Dr. Gabriele Biotti is a film theorist and a multidisciplinary researcher. He obtained a PhD degree in Film Aesthetics at Lille3 University (Doctoral School “Sciences de l’Homme et de la Société”), jointly with the University of Siena, his scholarly areas are Film Studies, Memory Studies, Historiography and the Anthropology of Representations. His PhD thesis is a research work on the anachronism in cinema and on the essay film practice.
Gabriele has explored questions of film aesthetics, film history writing, epistemology of history of film theories, memory practices and forms of memory telling and writing. He has published books and articles on film aesthetics, film styles and the relationships between film form and the practice of history writing and memory telling. Some of his publications are about the cinema of David Lynch, Samuel Beckett’s films for television, Alain Resnais’s Hiroshima mon amour, the cinema of Edgar Reitz, the cinema of Chris Marker, Giuseppe Bertolucci’s nonfictional works and Cesare Zavattini’s idea of cinema and the audiovisual.
Dr. Biotti has given courses of “Teorie e Tecniche del Linguaggio Cinematografico” and “Metodologia della Critica Cinematografica” at the University of Siena, where he has also given seminars and lectures for the courses of “Storia delle Teorie del Film” and “Storia e Critica del Cinema”, with seminars on New German Cinema, film aesthetics and the epistemology of history, film and experience and a lecture on Stanley Kubrick’s Barry Lyndon.

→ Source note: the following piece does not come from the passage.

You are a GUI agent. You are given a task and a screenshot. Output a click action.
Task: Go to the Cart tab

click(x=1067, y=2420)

His focus has been on a group of films by Michelangelo Antonioni, Werner Herzog, Michael Haneke, Alexander Kluge, Ingmar Bergman, Chris Marker, Wim Wenders and Stanley Kubrick.

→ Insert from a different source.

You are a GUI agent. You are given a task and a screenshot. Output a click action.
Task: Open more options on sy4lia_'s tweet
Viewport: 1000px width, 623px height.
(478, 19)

Gabriele has presented papers in conferences such as the International Film Studies Conference (Udine), Avanca Cinema Conference (Avanca, Portugal), the Festival “Jeunes chercheurs dans la cité” (Brussels), the III International Conference on Myth Criticism (Madrid), the Arts in Society Conference (London), the “Mirror, Mirror: Perceptions, Deceptions, and Reflections in Time” Conference (London Centre for Interdisciplinary Research) and the “International Conference on Film Studies: Identity, Projection and the Other” (London Centre for Interdisciplinary Research). In 2018 he created and co-organized the “Play, Masks and Make-Believe” Conference (London Centre for Interdisciplinary Research). Currently he is developing a research project on ritual processes of remembering through the analysis of Uruguayan documentary cinema.